Alan Kavanagh alan.kavanagh at ericsson.com
Thu Jan 16 03:11:03 UTC 2014


Hi Paul

I posted a query to Ironic which is related to this discussion. My thinking was I want to ensure the case you note here (1) " a tenant can not read another tenants disk......" the next (2) was where in Ironic you provision a baremetal server that has an onboard dish as part of the blade provisioned to a given tenant-A. then when tenant-A finishes his baremetal blade lease and that blade comes back into the pool and tenant-B comes along, I was asking what open source tools guarantee data destruction so that no ghost images  or file retrieval is possible?

/Alan

-----Original Message-----
From: CARVER, PAUL [mailto:pc2929 at att.com] 
Sent: January-15-14 6:00 PM
To: OpenStack Development Mailing List (not for usage questions)
Subject: Re: [openstack-dev] Proposal for dd disk i/o performance blueprint of cinder.

Chris Friesen [mailto:chris.friesen at windriver.com] wrote:

>I read a proposal about using thinly-provisioned logical volumes as a 
>way around the cost of wiping the disks, since they zero-fill on demand 
>rather than incur the cost at deletion time.

I think it make a difference where the requirement for deletion is coming from.

If it's just to make sure that a tenant can't read another tenant's disk then what you're talking about should work. It sounds similar (or perhaps identical to) how NetApp (and I assume others) work by tracking whether the current client has written to the volume and returning zeros rather than the actual contents of the disk sector on a read that precedes the first write to that sector.

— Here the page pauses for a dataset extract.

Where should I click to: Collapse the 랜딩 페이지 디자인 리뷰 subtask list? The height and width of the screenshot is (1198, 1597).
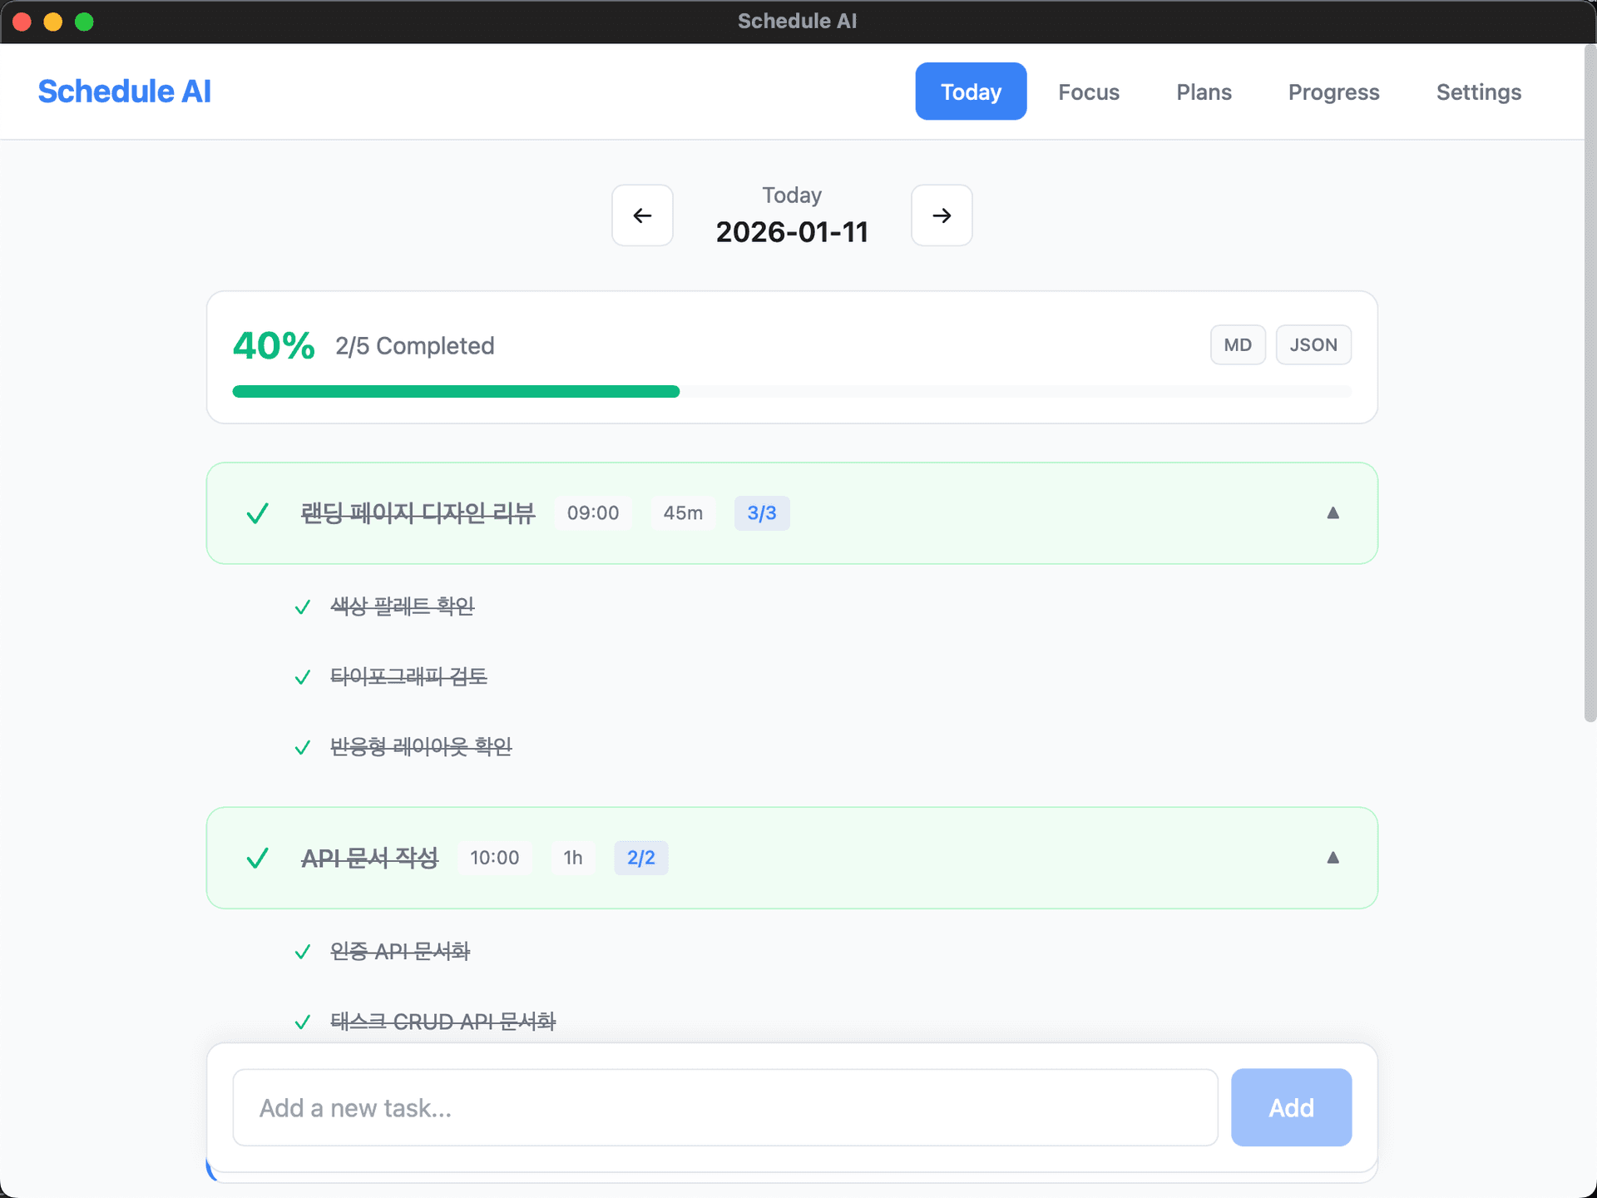point(1333,513)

However, in that case the previous client's bits are still on the disk. If they were unencrypted then they're still available if someone somehow got ahold of the physical disk out of the storage array.

That may not be acceptable depending on the tenant's security requirements.

Though one may reasonably ask why they were writing unencrypted bits to a disk that they didn't have physical control over.